C2 Quick Integration Question:

Hey do you still need help on it?


Posted from TSR Mobile

Yes please

I've drawn a box around the part I need help on..

when y = 1 what is x and when y = 8 what is x? Does that give you any clues?

Using the picture of the graph above, draw the area you found in part (a).

Add this area to a 1 by 8 rectangle, and compare this area to the one you need to find. What must you now do to get the correct area?

I need to minus the area under 1.. but how do I do that?

When y=1, x=0

and when y=8, x=0

So could you integrate the curve and then minus... I really don't know :/

You effectively said it in your answer. Take off the rectangle of area 1 by 2. This should hopefully yield the correct answer.

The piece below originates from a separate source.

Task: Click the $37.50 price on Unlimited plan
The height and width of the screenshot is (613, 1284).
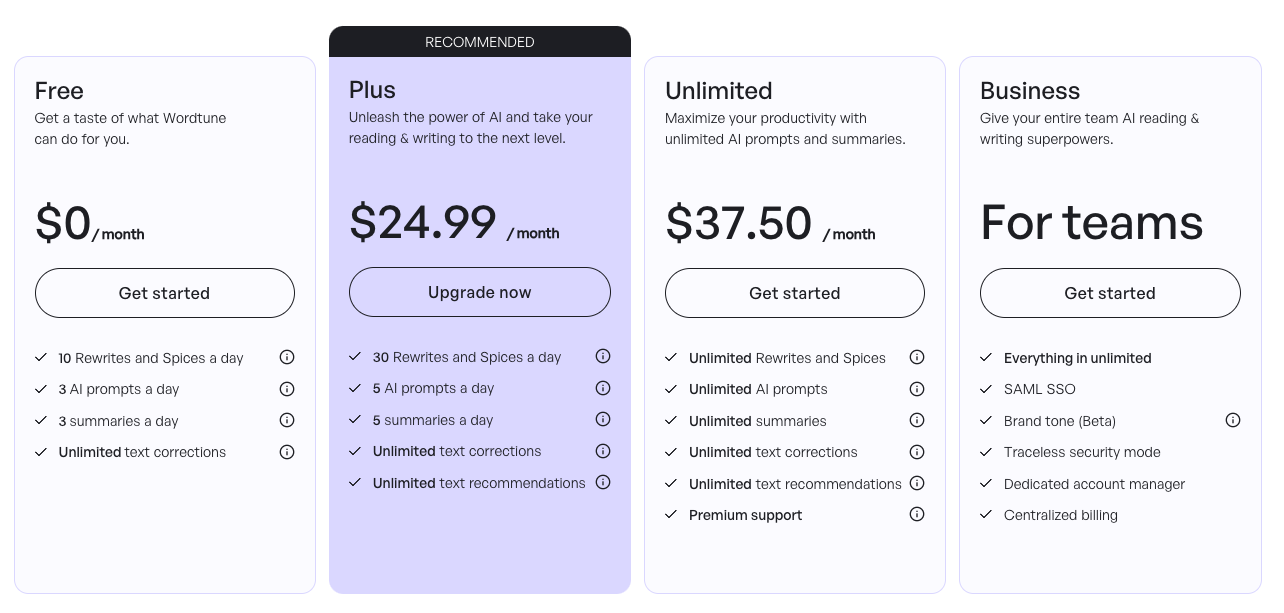Action: coord(738,222)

No, I don't think so. When y =1 x^3 = 8 does it not. Have another look and see if you see anything now.

But the picture itself is showing y=8 and y=1 on the y axis..

I don't see how the area under 1 is the shape of a rectangle.. I mean it's right side is curved not straight...

But the picture itself is showing y=8 and y=1 on the y axis..

So you've integrated in part a) and that has given you the area under the curve between those two limits. Yes?

But the area it's asking for is that little bit PLUS the rectangle to the left (and you know how to calculate that as you have the length and the width. And then there's a bit at the bottom that's not needed so find that area and do a subtraction.

I hope I've explained this properly. I haven't got the picture in front of me at the same time as this reply. I'll check it and if you come back to me I'll know I need to explain better.

I'm posting a diagram that might help you.

Ah thank you, that really helped me to understand! But how did you find out the 2 on the xaxis?